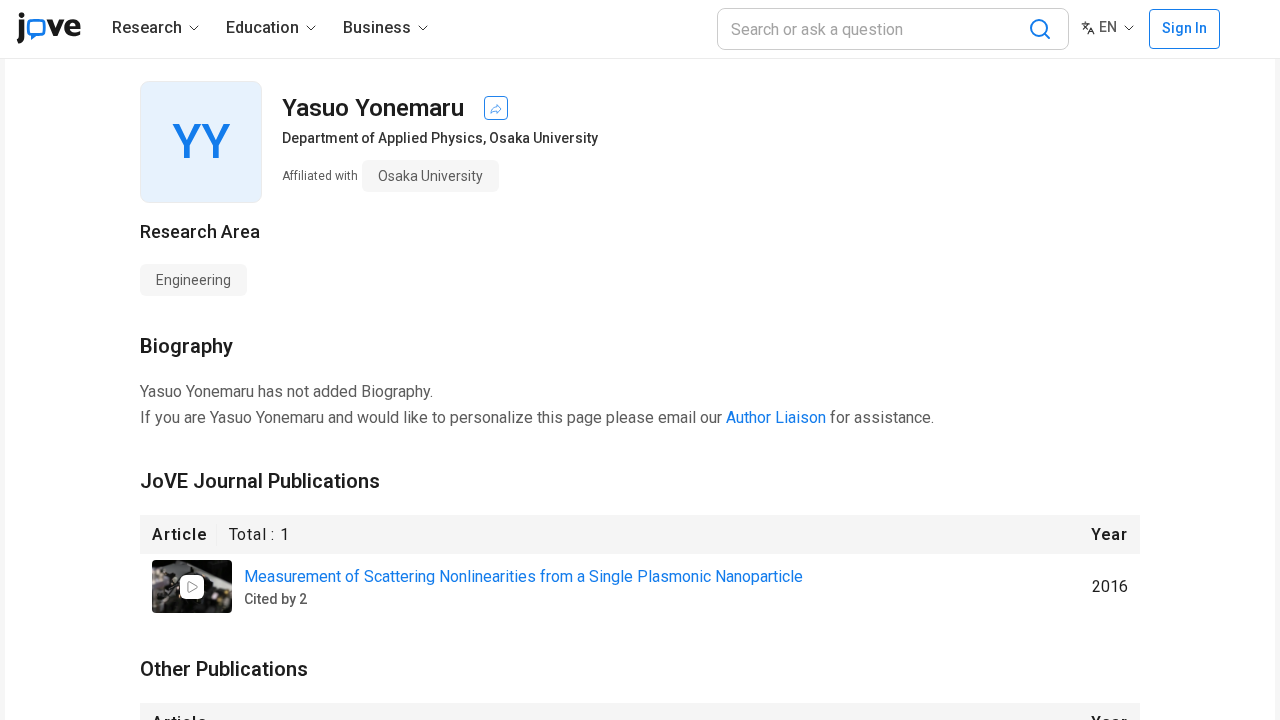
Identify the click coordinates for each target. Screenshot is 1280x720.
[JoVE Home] (48, 28)
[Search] (1040, 29)
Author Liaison (776, 417)
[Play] (192, 587)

What you need to do: With the pictures set aside, write out the whole listing exactly.

Completed task:
Identify the click coordinates for each target. Screenshot is 1280x720.
[JoVE Home] (48, 28)
[Search] (1040, 29)
Author Liaison (776, 417)
[Play] (192, 587)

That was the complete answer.